[ARTICLE]:
::::::::::
The Ultra Zone is the sixth studio album by guitarist Steve Vai, released on September 7, 1999 through Epic Records.

The Ultra Zone is structurally similar to Vai's previous album, Fire Garden, in that the first half of the album consists mainly of instrumentals, and the second half mainly of vocal songs; however, unlike Fire Garden, The Ultra Zone is not formally divided into two "phases".

Background
The Ultra Zone is notable for its tributes to two legendary guitarists: Frank Zappa (on the track "Frank"), and Stevie Ray Vaughan (on the track "Jibboom").

Also notable is the fact that this was Vai's last studio album of original material until 2005's Real Illusions: Reflections; in the years in between, he released several compilations of his material, as well as a live album.

This album includes the participations of Koshi Inaba and Tak Matsumoto from the Japanese band B'z on "Asian Sky".

Track listing
All songs written by Steve Vai.
 "The Blood & Tears" – 4:26
 "The Ultra Zone" – 4:52 (instrumental)
 "Oooo" – 5:12 (instrumental)
 "Frank" – 5:09 (instrumental) (homage to Frank Zappa)
::::::::::
[EXCERPTED RECORDS]:
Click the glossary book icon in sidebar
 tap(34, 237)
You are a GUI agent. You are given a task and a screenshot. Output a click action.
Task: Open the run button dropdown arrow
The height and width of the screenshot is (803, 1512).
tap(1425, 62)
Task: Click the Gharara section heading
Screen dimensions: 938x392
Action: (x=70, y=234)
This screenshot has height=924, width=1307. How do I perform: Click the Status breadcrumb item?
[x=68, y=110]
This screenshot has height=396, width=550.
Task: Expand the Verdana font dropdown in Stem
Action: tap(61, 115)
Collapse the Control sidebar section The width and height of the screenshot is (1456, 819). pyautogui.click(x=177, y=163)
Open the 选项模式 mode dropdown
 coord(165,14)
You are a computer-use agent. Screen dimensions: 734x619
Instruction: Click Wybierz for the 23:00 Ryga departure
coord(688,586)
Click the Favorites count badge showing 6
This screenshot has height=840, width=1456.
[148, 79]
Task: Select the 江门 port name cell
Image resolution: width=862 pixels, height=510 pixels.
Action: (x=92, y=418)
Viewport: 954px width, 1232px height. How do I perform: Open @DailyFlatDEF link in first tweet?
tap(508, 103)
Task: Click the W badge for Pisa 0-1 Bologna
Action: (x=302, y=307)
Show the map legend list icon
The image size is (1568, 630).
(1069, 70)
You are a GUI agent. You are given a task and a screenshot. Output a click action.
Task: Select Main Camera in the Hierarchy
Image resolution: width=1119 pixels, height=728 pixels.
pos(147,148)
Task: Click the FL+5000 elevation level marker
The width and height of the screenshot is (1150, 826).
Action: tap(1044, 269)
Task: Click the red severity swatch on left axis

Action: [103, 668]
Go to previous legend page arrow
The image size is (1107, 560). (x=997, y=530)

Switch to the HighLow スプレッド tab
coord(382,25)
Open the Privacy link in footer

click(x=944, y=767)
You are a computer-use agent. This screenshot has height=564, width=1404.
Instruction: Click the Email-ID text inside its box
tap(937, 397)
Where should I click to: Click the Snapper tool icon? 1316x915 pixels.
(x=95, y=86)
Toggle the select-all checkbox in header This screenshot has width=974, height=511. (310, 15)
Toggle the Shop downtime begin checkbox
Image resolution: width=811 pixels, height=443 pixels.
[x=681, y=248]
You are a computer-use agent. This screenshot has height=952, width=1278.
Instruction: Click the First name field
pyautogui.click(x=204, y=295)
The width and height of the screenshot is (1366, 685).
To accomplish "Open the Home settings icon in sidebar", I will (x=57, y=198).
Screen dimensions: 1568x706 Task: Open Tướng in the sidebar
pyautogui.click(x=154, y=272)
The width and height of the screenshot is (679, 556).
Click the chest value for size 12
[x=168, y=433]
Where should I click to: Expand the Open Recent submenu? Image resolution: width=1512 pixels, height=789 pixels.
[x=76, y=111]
::::::::::
[TO-DO LIST]:
1) Answer the following from the article on The Ultra Zone:
(a) On what date was the album released, and through which label?
(b) Which track is the tribute to Stevie Ray Vaughan?
(c) Which two members of B'z take part in the album, and on which track?
2) List every song title that appears in the track listing of the article on The Ultra Zone.
3) Extend the article on The Ultra Zone from the final line of its track listing.

[SOLVED PROBLEMS]:
1)
(a) September 7, 1999, through Epic Records.
(b) "Jibboom".
(c) Koshi Inaba and Tak Matsumoto, on "Asian Sky".

2)
"The Blood & Tears"
"The Ultra Zone"
"Oooo"
"Frank"

3)
 "Jibboom" – 3:46 (instrumental) (homage to Stevie Ray Vaughan)
 "Voodoo Acid" – 6:25
 "Windows to the Soul" – 6:25 (instrumental, with some small spoken parts)
 "The Silent Within" – 5:00
 "I'll Be Around" – 4:57
 "Lucky Charms" – 6:44 (instrumental)
 "Fever Dream" – 6:03 (instrumental)
 "Here I Am" – 4:12
 "Asian Sky" – 5:34

Personnel
Steve Vai – everything (tracks 1, 2, 3, 6, 8 & 9), everything else (track 7, 10, 11 & 13), guitars (tracks 4, 5 & 12), vocals (track 12)
Koshi Inaba - vocals (track 13)
Tak Matsumoto - guitar (track 13)
Mike Keneally - keyboards (track 7)
John Sergio – bass (track 4)
Philip Bynoe – bass (tracks 5,7 & 12)
Bryan Beller – bass (tracks 10 & 11)
Gregg Bissonette - drums (track 4)
Mike Mangini - drums (tracks 5, 7 & 12)
Robin DiMaggio - drums (track 10)
Andy Cleaves - trumpet (track 10)
Duane Benjamin - trombone (track 10)
Niels Bye Nielsen - orchestration (track 10)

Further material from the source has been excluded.